DIRECTIONS.
• A. According to the school board meeting notes, what will the student lunch price go up to?
• B. From the school board meeting notes, write out the passage that begins with the words containing "The Board also" and ends with "cents a carton.".
• C. Pick up the school board meeting notes after their final sentence and carry them on.

PROVIDED PASSAGE.
================
The Board also approved the transfer of Mike Hembrey to the position of maintenance/bus scheduler.
In other business:
*The board approved an increase in mileage reimbursement from 29 cents to 40 cents.
*Voted to remain with Dwight Jones, student insurance provider.
*The board approved a slight increase in breakfast and lunch prices. Student lunch prices will go from $1.25 to $1.50 and breakfast prices from 75 cents to $1. Adult lunch will go from $2 to $3 and $1.25 to $1.50 for breakfast. Extra milk will go from 25 cents to 35 cents a carton.
*The board approved the transfer of Zac Wells from Buffalo Island Central to Manila.
*The board reviewed a recommendation from the personnel policy committee on attendance incentive. The board voted 7-0 to send it back to the committee to review and for revision.
*The board approved the model policies reviewed from last month and will review the high school and middle school policies to be discussed at the next meeting. Castor pointed out the policy decisions are very important. They will have to be acted on next month.
================
DATA PROVIDED.
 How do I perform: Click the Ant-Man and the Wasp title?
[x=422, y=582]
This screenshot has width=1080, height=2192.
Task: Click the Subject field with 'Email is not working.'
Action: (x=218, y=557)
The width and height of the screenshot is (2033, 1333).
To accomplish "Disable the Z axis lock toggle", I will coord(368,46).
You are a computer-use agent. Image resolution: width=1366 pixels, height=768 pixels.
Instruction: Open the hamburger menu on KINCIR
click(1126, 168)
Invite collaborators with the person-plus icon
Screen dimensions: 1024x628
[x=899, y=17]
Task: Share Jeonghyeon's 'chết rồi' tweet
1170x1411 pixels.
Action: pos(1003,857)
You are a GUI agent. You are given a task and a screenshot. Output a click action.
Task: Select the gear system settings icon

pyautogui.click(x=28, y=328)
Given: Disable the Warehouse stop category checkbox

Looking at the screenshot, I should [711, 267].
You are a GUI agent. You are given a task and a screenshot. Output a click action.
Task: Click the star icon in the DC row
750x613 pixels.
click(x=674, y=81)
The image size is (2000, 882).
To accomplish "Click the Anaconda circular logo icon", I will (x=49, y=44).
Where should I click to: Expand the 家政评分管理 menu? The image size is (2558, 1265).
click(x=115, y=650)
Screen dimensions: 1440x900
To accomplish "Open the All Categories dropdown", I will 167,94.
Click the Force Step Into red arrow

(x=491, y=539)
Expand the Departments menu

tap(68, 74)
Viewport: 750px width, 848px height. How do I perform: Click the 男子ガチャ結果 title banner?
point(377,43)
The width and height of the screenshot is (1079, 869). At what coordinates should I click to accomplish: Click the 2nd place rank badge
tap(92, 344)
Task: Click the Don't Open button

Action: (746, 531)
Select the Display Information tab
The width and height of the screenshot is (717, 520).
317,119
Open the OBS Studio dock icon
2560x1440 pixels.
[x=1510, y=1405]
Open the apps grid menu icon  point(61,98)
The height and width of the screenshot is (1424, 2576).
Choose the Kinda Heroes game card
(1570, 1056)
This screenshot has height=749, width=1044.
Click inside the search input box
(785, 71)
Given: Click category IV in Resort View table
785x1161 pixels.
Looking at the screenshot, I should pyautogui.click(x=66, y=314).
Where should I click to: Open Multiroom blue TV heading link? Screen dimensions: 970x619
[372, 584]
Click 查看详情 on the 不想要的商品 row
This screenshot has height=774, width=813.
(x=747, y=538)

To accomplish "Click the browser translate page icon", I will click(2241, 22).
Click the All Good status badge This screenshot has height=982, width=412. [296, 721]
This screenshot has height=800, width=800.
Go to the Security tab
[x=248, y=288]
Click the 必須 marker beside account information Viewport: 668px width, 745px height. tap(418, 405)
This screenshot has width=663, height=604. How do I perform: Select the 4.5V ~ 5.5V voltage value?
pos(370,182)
================
ANSWERS BY TASK.
• A. $1.50

• B.
The Board also approved the transfer of Mike Hembrey to the position of maintenance/bus scheduler.
In other business:
*The board approved an increase in mileage reimbursement from 29 cents to 40 cents.
*Voted to remain with Dwight Jones, student insurance provider.
*The board approved a slight increase in breakfast and lunch prices. Student lunch prices will go from $1.25 to $1.50 and breakfast prices from 75 cents to $1. Adult lunch will go from $2 to $3 and $1.25 to $1.50 for breakfast. Extra milk will go from 25 cents to 35 cents a carton.

• C.
*The board discussed with High School Principal Pam Chipman a proposed attendance policy giving students six excused absences and four unexcused absences per semester. Students will have the option to go before an attendance committee to have absences reviewed if they have to miss more than the allotted days.
"Teachers can't be accountable to teach if the students aren't there," Chipman said. "It is a real problem. I am telling you it is out of control."
Board member Reinhart discussed the tardy policy. He said if a student schedules a doctor or dentist appointment first thing in the morning and hurries to get back to school before the first period is over, he did not think it should count toward three tardies being an absence.
Chipman said she would look at the existing tardy policy if the board wanted her to. It is not part of the proposed absentee policy.